The purpose of tracking the reusability of your tests and the redundant steps you’re taking is to avoid duplicating testing efforts. Why recreate the wheel for tests you already built when you can reuse them? By reusing tests, you’ll be able to improve your testing cycles and ultimately, improve test speed.
To calculate this cost, you’ll want to know the number of tests that were recorded more than once or the number of tests that have duplicate components, the amount of time spent searching for redundant test cases, and the time it takes you to develop and execute those redundant tests.
This is often the most forgotten measurement when calculating automation ROI. The average tenure for a test engineer at any given company is typically three to five years. When they leave, there is always some degree of institutional knowledge that is lost.
When building out a long-term ROI case for moving to automation, it’s essential you take this into account. There will be test cases that need to be re-engineered after an individual is gone, and this can be costly.
Next, let’s review the second half of the equation – the investments in tools and resources needed to transition to an automated testing process.

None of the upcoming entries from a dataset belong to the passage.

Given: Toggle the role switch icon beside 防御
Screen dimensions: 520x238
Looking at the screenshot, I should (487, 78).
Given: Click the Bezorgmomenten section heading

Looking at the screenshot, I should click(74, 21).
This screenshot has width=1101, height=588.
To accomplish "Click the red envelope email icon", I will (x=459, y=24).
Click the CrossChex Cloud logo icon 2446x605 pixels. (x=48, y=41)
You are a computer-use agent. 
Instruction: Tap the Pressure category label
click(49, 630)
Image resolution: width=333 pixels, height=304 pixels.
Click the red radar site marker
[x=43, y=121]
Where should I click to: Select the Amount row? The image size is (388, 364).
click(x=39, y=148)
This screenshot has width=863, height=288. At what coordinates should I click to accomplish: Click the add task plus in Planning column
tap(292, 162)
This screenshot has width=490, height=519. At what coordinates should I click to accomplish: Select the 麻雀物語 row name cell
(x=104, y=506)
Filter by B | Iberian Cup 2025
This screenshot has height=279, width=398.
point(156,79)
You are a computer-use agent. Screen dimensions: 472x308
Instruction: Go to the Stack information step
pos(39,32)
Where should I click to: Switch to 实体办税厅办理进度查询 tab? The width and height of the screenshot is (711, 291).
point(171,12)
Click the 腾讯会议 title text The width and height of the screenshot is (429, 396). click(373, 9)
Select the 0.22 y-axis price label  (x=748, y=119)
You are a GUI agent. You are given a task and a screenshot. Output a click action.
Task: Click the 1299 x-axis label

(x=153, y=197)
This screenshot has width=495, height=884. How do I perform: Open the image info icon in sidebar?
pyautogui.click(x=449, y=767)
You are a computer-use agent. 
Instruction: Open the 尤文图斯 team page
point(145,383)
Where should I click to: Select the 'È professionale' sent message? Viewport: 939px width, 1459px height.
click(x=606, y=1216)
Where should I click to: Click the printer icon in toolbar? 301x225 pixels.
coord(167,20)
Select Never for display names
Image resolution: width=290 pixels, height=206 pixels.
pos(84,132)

There are any number of automated testing tools available on the market today, and choosing the one that is right for you can be a daunting task. When looking at a tool, you not only want to assess its functionality and costs, but also the time-related resources needed to implement it effectively and efficiently.
How long will it take your team to fully ramp up and be comfortable executing tests with the product? Is it an easy-to-use tool for everyone, or will some team members need additional training? Some automated testing tools rely heavily on scripting tests while others will enable less technical testers to create scripts through point-and-click actions.
You’ll also want to consider if the vendor you’re buying from provides enough resources to support you. Do you even have dedicated support? Is there sufficient documentation, trainings, or even white papers and webinars that you can leverage to educate and train your team?
It’s rare that everyone on your team will have automation experience, so when it comes to resources, you’re really gauging how much time it will take for your tool to make an impact. You’ll either need to invest in growing your team’s automation knowledge organically, via the resources mentioned above, or inorganically, through hiring.
Now that we’ve discussed what metrics you need to calculate your gains from automated testing and how much you’ll spend to get there, you can build out your ROI for both long and short-term. The results will look like the following:
Our team can save [INPUT 1st Year $$] after one year. Over [INPUT ROI PERIOD], we can save [INPUT ROI $$].
You’ll find that over the course of one, two, or even five years, your monetary ROI from investing in automation will grow exponentially.
Alongside the quantitative value you will realize from your investment in transitioning, there are a few other qualitative benefits you will notice as well. For example, over the course of your first few years, your testing process and the results you see will mature and you’ll maximize your application’s test coverage.
By continuously optimizing your testing suite, you’ll enable your team to execute tests across environments faster and reduce the risks associated with redundancy and defect leakage. As the number of devices and technological platforms available to end users continues to grow, this will become essential to your success.
With a solidified software testing process in place, you can spend more time focusing on building new features to enhance product quality – ultimately giving yourself the opportunity to stay competitive in the market.